When the worst happens, we rely on the people who answer the call to be there.

We need the police to stand between us and violence. We need firefighters to walk into flames. We need paramedics and emergency medical technicians to stop the bleeding.

But while those are the first responders we see, we cannot forget the ones who actually answer the call.

A bill before the Pennsylvania Senate would recognize that reality. House Bill 453 would reclassify 911 dispatchers as first responders.

Why does that matter? Is putting dispatchers in a particular occupational box that important?

It is. It’s a label that can be instrumental in accessing care.

It builds on a 2024 law that helps police, firefighters and EMS personnel seek treatment for post-traumatic stress disorder.

First responders are on the scene, dealing with the same trauma as victims and witnesses. There is no question why a police officer can have trouble coping after a mass casualty event or why a firefighter could struggle to walk back into a burning building after someone was lost.

But just because a dispatcher is on the phone does not separate them from the horror.

These operators do not get blood on their hands. What they take home are the fearful whispers or the terrified screams. Their days are steeped in the grief of people afraid of losing someone they love — or realizing it already has happened.

These are not chatbots connecting calls, detached and emotionless.
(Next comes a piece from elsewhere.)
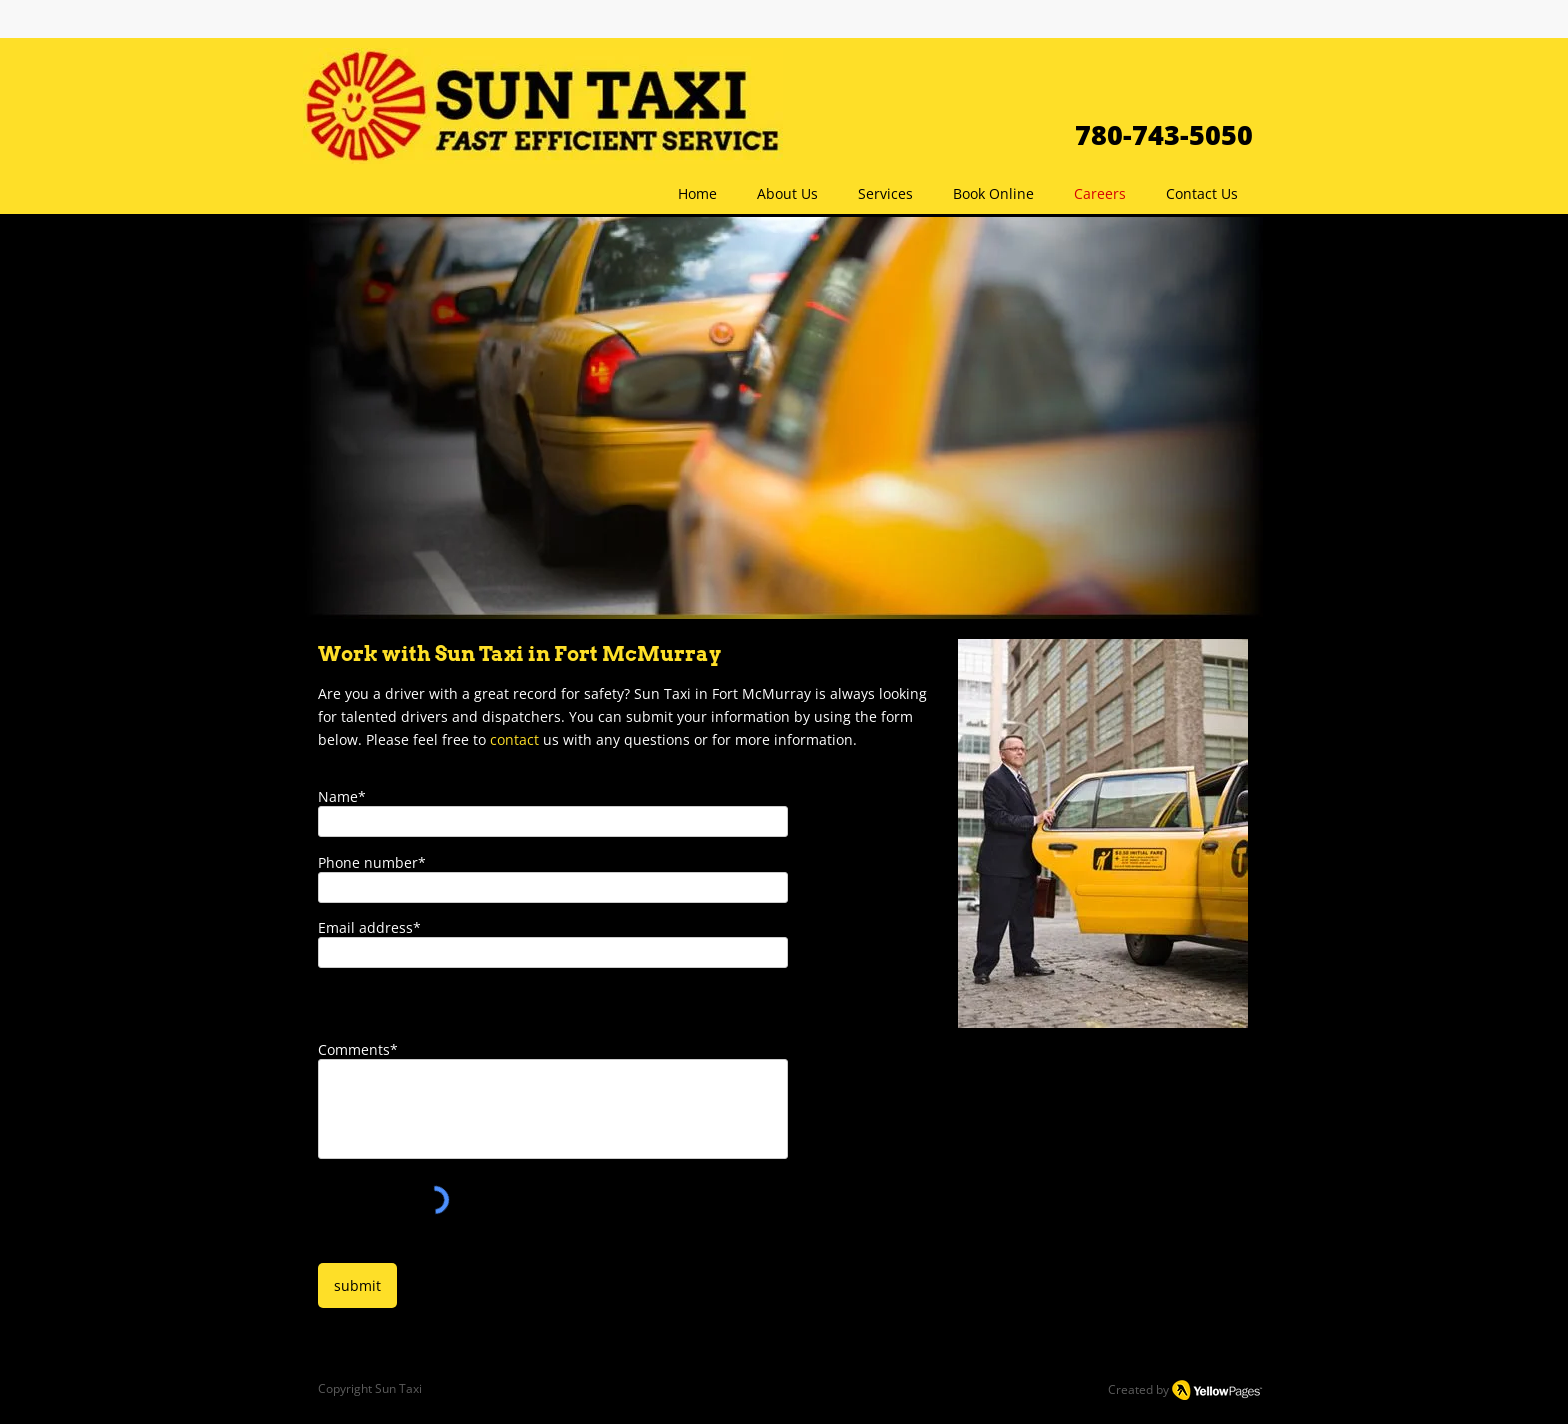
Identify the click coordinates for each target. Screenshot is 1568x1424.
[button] (885, 193)
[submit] (357, 1285)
While they must maintain calm in the face of any emergency, they are human.

“The range of emotions can swing in extreme directions,” said Jon Jaso of Sharpsburg, an Allegheny County dispatcher for more than three decades.

Nationwide, dispatchers face the same kind of mental and emotional toll as other first responders. However, it can be less recognized, perhaps because of the lack of physical danger.

But there is a danger for the public in not appreciating that load.

Emergency dispatchers do not just suffer from PTSD and other stress-related conditions. The job itself carries another risk: burnout.

The People Lab at Harvard University identified 911 operators as sitting at the intersection of two high-risk groups. Frontline workers — those who interact with the public — and first responders both experience high levels of burnout. That can feed even higher stress when burned-out employees quit, increasing the call volume on those who remain.

That is why this legislation matters. House Bill 453 would recognize what dispatchers already are — first responders — and make sure that recognition carries the support they need to keep doing the job.

Having passed the House in a rare, unanimous vote, the issue is now served up to the Senate. If the normal political wrangling could be avoided in the narrowly Democratic House, there’s no reason for it to get bogged down in the Republican-led Senate.

There’s no downside to identifying and prioritizing first responders — all of them — in getting appropriate support. In the end, that ensures the best outcomes in all emergencies.